Je peux affirmer formellement que jamais auparavant on m'a pris mon sang. Je ne sais pas vraiment comment on s'y prenait pour les visites médicales mais je sais une chose, nous avions d'autres méthodes plus efficaces et moins barbares. Pourtant, cette sensation d'aiguille qui perce ma chair m'est étrangement familière sans que je ne puisse l'expliquer. Une fois l'affaire terminée, Jordan range tout son matériel dans son sac et s'en va, sans me dire un mot. Ma tête tourne jusqu'à m'en troubler la vision. Je me sens étonnement plus léger, comme si le sang qu'il m'avait prélevé pesait une tonne, mais je pense plutôt que je suis en train de me perdre. Des souvenirs se battent dans ma tête, je vois des visages, des lieux, j'entends des voix, sans pour autant pouvoir les identifier. Je ne sais absolument pas à quoi j'assiste, mais je suis exténué.

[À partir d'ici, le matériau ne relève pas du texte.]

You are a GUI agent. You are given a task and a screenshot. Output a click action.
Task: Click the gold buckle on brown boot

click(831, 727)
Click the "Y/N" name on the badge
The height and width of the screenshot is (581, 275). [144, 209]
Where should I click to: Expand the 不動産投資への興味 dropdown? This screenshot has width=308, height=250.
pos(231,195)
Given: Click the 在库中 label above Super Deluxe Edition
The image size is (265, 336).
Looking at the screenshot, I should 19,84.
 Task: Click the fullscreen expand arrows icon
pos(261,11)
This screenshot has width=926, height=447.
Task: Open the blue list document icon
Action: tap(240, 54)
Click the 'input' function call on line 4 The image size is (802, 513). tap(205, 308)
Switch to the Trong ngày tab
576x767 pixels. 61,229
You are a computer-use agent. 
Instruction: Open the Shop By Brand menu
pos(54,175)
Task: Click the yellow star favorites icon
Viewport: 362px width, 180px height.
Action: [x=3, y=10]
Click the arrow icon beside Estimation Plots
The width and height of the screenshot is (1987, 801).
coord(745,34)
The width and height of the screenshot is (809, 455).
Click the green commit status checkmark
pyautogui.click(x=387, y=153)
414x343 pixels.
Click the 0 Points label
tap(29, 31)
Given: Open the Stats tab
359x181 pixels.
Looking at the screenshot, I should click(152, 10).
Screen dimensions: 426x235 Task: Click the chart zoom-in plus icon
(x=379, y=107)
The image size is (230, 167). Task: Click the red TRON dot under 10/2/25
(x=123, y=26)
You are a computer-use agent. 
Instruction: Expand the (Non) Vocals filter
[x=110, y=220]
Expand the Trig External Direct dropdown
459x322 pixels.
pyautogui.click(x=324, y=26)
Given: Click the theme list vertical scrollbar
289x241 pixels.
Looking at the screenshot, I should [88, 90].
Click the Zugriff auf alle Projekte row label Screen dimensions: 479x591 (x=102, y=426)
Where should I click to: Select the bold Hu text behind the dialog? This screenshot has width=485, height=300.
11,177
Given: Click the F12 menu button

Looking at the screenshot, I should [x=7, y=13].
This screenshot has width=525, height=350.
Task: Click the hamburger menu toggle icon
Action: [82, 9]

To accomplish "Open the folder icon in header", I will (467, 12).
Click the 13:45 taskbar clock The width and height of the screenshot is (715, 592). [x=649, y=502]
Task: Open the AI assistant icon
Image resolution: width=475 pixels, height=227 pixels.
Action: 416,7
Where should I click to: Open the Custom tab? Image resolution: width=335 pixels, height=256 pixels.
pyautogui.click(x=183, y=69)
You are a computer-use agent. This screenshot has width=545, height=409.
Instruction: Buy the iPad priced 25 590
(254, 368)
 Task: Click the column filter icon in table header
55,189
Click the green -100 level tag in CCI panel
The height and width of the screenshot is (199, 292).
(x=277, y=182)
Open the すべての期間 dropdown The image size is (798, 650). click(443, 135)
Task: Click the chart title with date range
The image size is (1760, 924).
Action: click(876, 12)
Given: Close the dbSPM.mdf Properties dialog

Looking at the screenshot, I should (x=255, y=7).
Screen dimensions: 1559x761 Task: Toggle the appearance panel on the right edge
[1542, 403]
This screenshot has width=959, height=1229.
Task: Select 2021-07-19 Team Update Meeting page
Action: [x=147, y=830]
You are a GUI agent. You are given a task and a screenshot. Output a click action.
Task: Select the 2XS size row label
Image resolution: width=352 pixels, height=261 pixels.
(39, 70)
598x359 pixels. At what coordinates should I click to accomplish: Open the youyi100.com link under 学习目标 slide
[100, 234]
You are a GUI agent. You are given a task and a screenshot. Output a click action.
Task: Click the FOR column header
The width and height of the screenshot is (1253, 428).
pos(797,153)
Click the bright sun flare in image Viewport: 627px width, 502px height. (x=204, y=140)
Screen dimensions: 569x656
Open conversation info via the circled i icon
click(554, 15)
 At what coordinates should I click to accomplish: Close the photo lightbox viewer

Alors que mon corps menace de s'endormir, la porte s'ouvre dans son éternel fracas mais je n'arrive pas à distinguer qui me rend visite. Je me rends juste compte qu'il y a plusieurs personnes et qu'ils s'approchent de moi. Un homme me maintient la tête, tandis qu'un autre touche ma nuque et note des informations sur une feuille. Je n'en comprends pas plus, une douleur fracassante s'abat sur mon crâne et tout s'assombrit autour de moi, les images et les sons s'estompent, ma volonté s'efface et je ferme les yeux.